Although we believe that the proposed machine learning framework can be further improved, several alternatives have already been explored in the preliminary experimental phase. The speech recognition model we used was trained on 1-1-2 calls for a previous project¹⁴, and so, was specialised to a domain very similar to that of MH-1813. We also tested an open-source, multilingual model from OpenAI called Whisper¹⁹, but found that performance degraded slightly compared to the model trained on 1-1-2. We hypothesise that this is due to Whisper’s inability to handle the specific noise conditions and recognise words from a specialised medical vocabulary.

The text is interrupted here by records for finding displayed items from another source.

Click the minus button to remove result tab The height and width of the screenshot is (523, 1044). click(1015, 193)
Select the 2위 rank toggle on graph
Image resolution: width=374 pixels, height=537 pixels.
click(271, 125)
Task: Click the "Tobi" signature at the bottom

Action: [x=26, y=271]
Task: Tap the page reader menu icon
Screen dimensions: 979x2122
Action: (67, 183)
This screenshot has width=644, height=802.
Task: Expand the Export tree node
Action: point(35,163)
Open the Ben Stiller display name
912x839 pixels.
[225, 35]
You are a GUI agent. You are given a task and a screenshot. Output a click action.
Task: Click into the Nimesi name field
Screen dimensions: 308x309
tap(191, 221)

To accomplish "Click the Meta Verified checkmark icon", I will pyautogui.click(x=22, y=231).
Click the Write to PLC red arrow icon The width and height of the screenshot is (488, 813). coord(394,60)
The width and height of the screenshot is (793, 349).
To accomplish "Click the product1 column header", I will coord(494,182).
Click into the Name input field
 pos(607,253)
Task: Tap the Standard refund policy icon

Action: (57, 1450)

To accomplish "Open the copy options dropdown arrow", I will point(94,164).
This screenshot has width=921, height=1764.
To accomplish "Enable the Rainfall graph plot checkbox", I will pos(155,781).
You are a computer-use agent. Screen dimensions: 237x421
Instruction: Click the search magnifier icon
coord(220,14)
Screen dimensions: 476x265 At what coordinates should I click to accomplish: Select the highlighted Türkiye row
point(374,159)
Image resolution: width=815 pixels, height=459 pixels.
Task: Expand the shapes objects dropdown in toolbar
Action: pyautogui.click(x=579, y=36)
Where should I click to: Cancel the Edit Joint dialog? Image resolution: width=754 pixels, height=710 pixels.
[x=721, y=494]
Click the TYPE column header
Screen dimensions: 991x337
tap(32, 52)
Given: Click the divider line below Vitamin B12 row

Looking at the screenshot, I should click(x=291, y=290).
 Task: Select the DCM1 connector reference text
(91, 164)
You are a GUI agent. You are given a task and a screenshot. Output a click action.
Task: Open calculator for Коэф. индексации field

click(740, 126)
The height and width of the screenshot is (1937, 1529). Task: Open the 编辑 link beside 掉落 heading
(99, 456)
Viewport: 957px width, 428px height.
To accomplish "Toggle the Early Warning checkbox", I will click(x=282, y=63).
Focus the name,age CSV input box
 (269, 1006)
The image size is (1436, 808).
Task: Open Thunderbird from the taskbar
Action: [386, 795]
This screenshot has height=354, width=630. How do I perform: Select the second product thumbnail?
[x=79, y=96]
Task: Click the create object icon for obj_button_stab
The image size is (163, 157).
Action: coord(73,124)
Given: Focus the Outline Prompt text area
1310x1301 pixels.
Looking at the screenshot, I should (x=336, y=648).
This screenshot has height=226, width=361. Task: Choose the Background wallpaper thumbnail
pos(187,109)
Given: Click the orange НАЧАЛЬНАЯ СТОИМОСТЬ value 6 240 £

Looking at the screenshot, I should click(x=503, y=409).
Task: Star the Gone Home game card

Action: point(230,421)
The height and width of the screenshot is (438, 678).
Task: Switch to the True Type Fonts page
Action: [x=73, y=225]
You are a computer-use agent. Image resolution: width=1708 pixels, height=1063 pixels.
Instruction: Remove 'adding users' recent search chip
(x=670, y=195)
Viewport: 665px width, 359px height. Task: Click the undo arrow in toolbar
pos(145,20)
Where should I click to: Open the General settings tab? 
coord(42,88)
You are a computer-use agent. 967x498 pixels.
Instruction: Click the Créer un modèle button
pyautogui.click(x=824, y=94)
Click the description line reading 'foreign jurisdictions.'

For text classification, we used an ensemble of multi-layer perceptrons (MLPs). We also tested convolutional, recurrent, and self-attention (i.e., Transformer) architectures. However, this did not improve performance. In addition, we tested a pre-trained self-supervised model. Although many of these models are freely available to the public, they are primarily trained on English data. Only relatively few options exist for the Danish language, none of which are specialised in the medical domain. We used a monolingual Danish BERT model, which has previously been shown to outperform a multilingual alternative from Google for Danish-named entity recognition²⁰. However, this also did not result in a significant performance improvement. We hypothesise that the number of ground truth stroke positives was too small for these advanced models to learn more complex patterns than the MLP ensemble. In addition, a self-supervised model would likely benefit from being pre-trained on speech or text data from the target domain. Although training such large-scale foundation models has the potential to improve the classification model further, it is beyond the scope of this study. Thus, we chose the simpler MLP ensemble. We have included references to reviews of self-supervised learning for speech and text in the references^21,22. Notably, it is not uncommon for small, simple models to match or outperform large, pre-trained models for text classification tasks²³.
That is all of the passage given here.